Did he really say that?

The kind of humor I like is the thing that makes me laugh for five seconds and think for ten minutes = GEORGE CARLIN...Stained glass, engraved glass, frosted glass–give me plain glass = JOHN FOWLES...Music is the mathematics of the gods = PYTHAGORAS...Nothing is more fluid than language = R.L.SWIHART

Friday, August 10, 2012

Babysitting Adventurers



Question
What do you call it when someone is entrusted
for the temporary care of children?

Ms. Seamster did not ask a multiple choice question. It was a multiple answer question posed to select class reunion attendees–from the "Class of 19whatever"– on the campus of
the Lewis Carroll School of Logic (LCSoL).


Seamster
In this scene from DREAMCHILD, the man in the middle of the boat was declared the "babysitter" but everyone looks thoroughly bored. The man in the middle is about to embark on a fairy tale to amuse the children in the boat.
The scene realistically portrays the actual moment of conception for what became ALICE IN WONDERLAND. The scene was set in 1862. The book would not be published until 1865...

Ms. Seamster then walked off the stage of the Duckworth Auditorium, named for the other man
in the boat but every LCSoL alum already knew that.

There were over one thousand people present.

Some of them were much more famous than either Lewis Carroll or Ian Holm,
the British actor portraying him but YOU might already know that.

The who's who of this film is explained here.

As for our most successful and most generous alumnus, go there.

The only specific thing that the gathered "Carrollians" needed to understand was this:
The babysitter was a mathematician.

Silence and darkness reigned during Seamster's absence.

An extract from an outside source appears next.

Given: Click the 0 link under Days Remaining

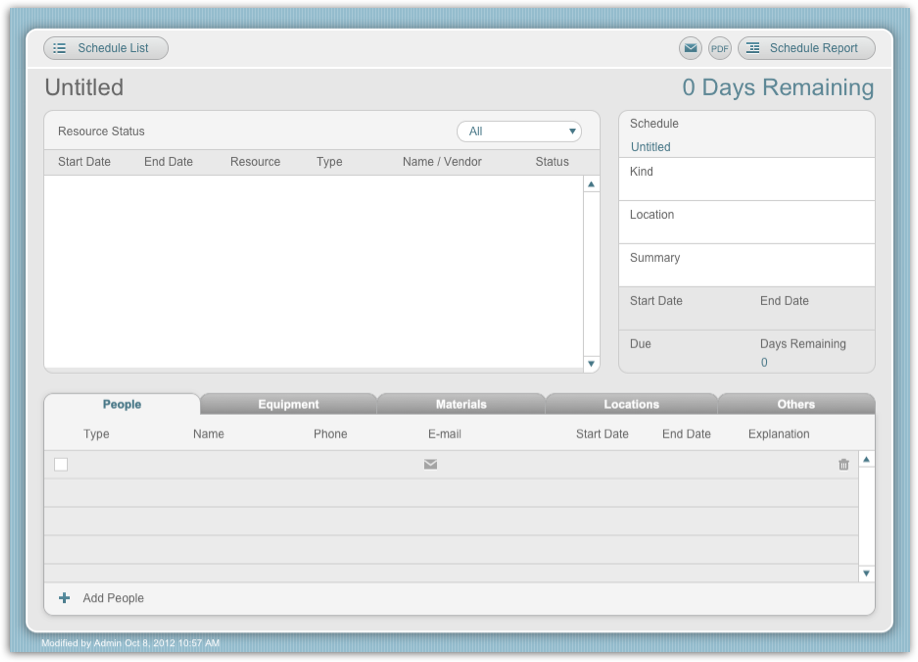Looking at the screenshot, I should (763, 362).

Her return was prefaced
by a relatively unknown portrait projected on a screen the size of a double-decker bus.
********************************************************************


Seamster
This is Edward Kasner, a Columbia University Math professor. Once upon a time–approximately 1938–he was doing some research and chanced upon a special number. The best reason we have been able to determine the utility of this number is based on this question:
What do you get when you add 1 to a number consisting of exactly one hundred 9's?
The answer consists of a 1 followed by one hundred zeroes.

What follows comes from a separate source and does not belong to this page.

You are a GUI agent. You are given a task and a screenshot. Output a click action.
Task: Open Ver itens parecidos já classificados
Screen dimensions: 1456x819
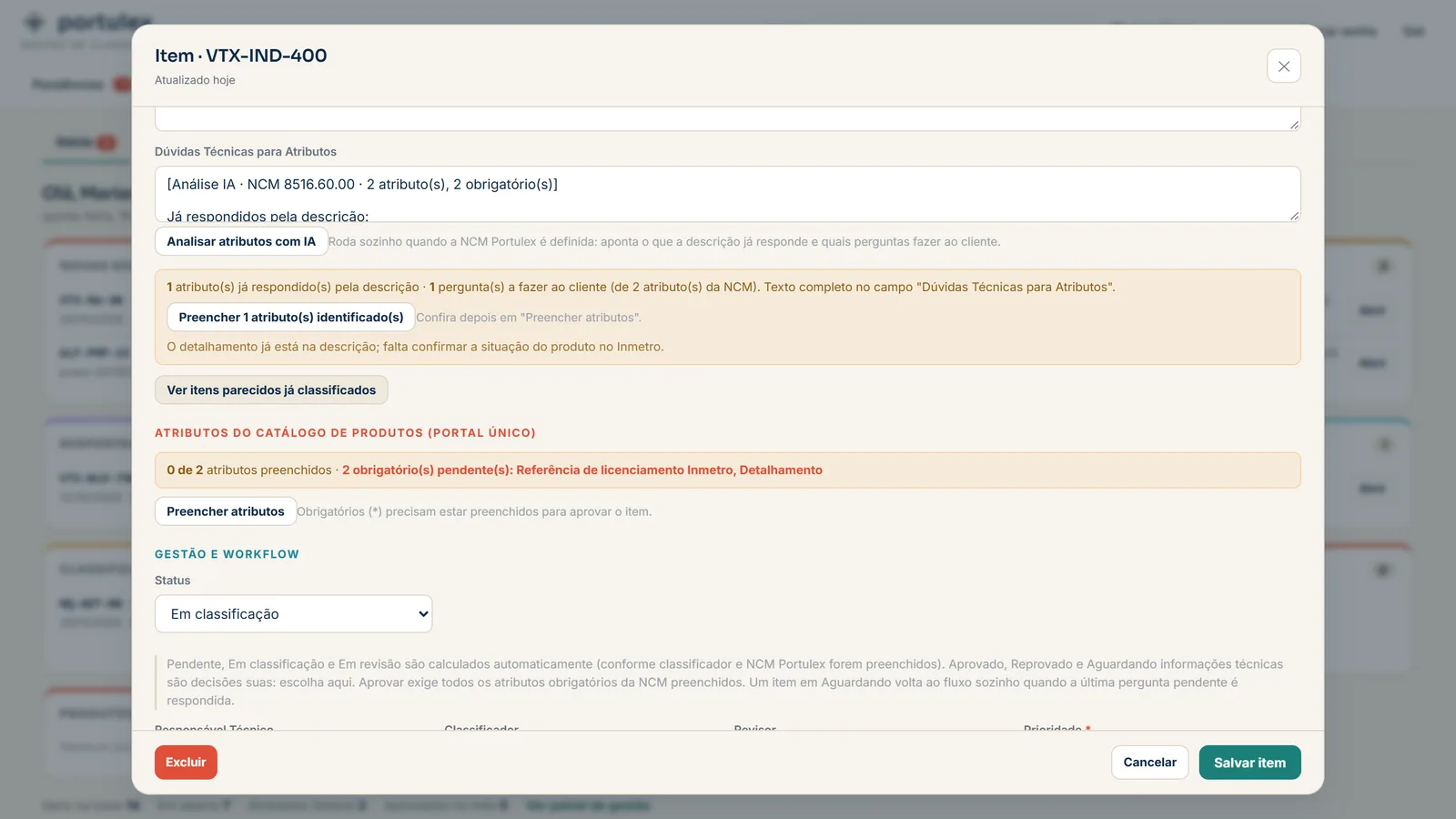click(x=271, y=389)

Here is where history gets very fuzzy and there are almost as many stories about what then happened as there are zeroes in this "discovered number." However, we will accept the version from the Wall Street Journal. BUT WE MUST SET ONE CONDITION...

A chorus of young-sounding voices from the back of the auditorium responded in segments:
Whenever a non-guardian adult...has a nine-year old...in his/her custody
...That adult...is BABYSITTING!

Seamster
Thank you
Kasner had been making repeated references to this "hundred zero" number during his Columbia lectures. But during a leisurely walk with a nine-year-old nephew, the math professor asked the youngster to name that number. "Goo-gol" replied the child.
Because Kasner was a great fan of Russian authors, he spellt the word exactly the way the child pronounced it: G-o-o-g-o-l. This name languished in mathematical circles for approximately eighty years.

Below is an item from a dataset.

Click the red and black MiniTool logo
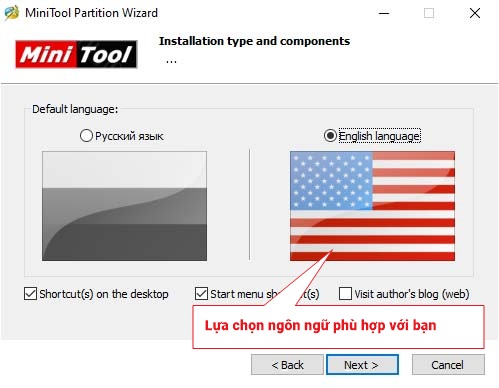Screen dimensions: 499x388 click(x=76, y=54)
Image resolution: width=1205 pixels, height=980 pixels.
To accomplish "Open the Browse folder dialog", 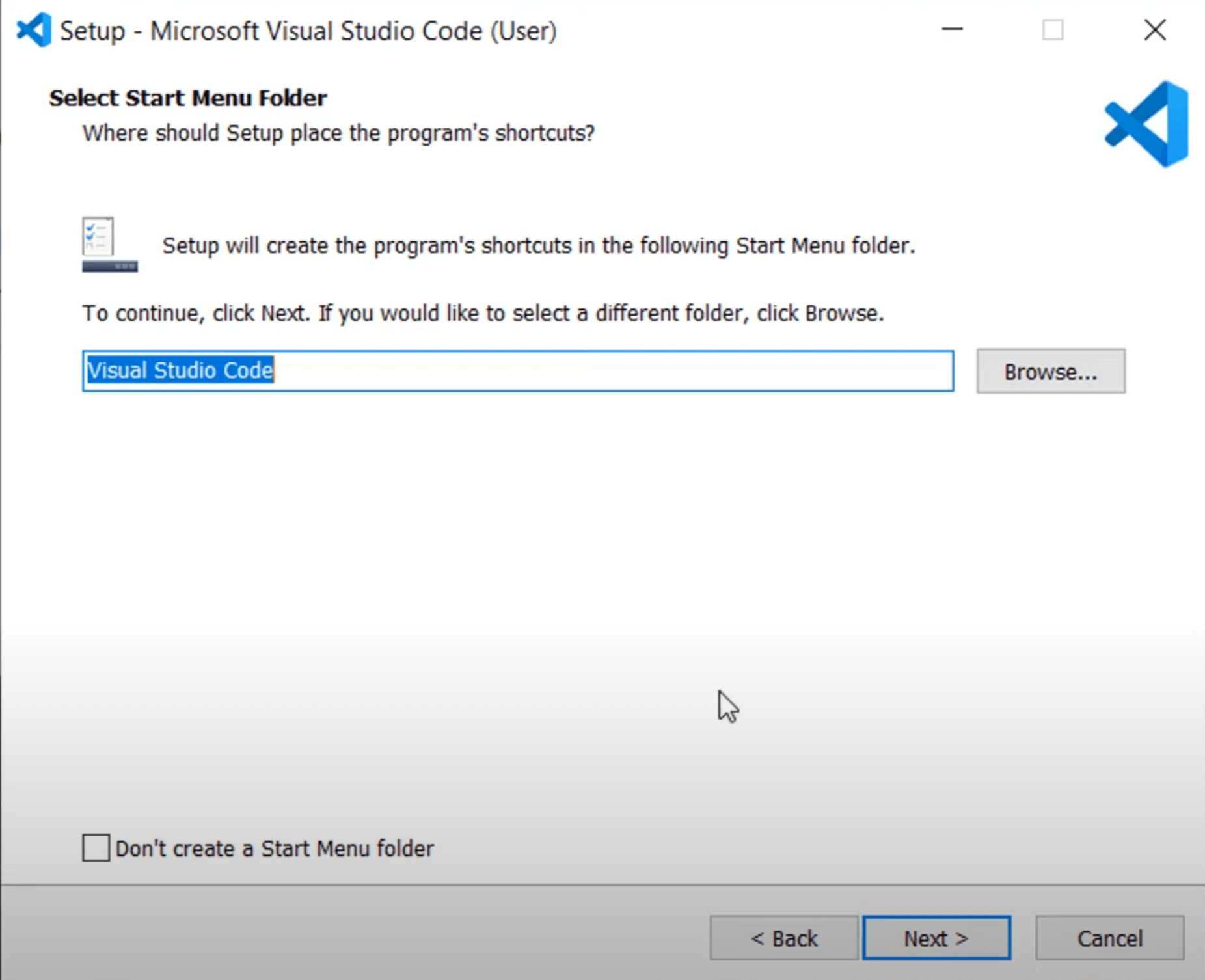I will [x=1050, y=372].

She then pointed her finger emphatically at two men in the front row.
Mr. Page and Mr. Brin. Please tell us what you did with that name?

We put it through the looking glass!

The laughter was thunderous. Had they done exactly that, their company would have been called L-o-g-o-o-g

Immediately, their adjusted spelling of Professor Edward Kasner's number was flashed on the screen.





The laughter morphed into applause and became more thunderous. This was LCSoL code for "the rest is history...but it only happened because another babysitter was a mathematician."





This attendee from that reunion will now "offically" bestow LCSoL status on Bobby R. and rls.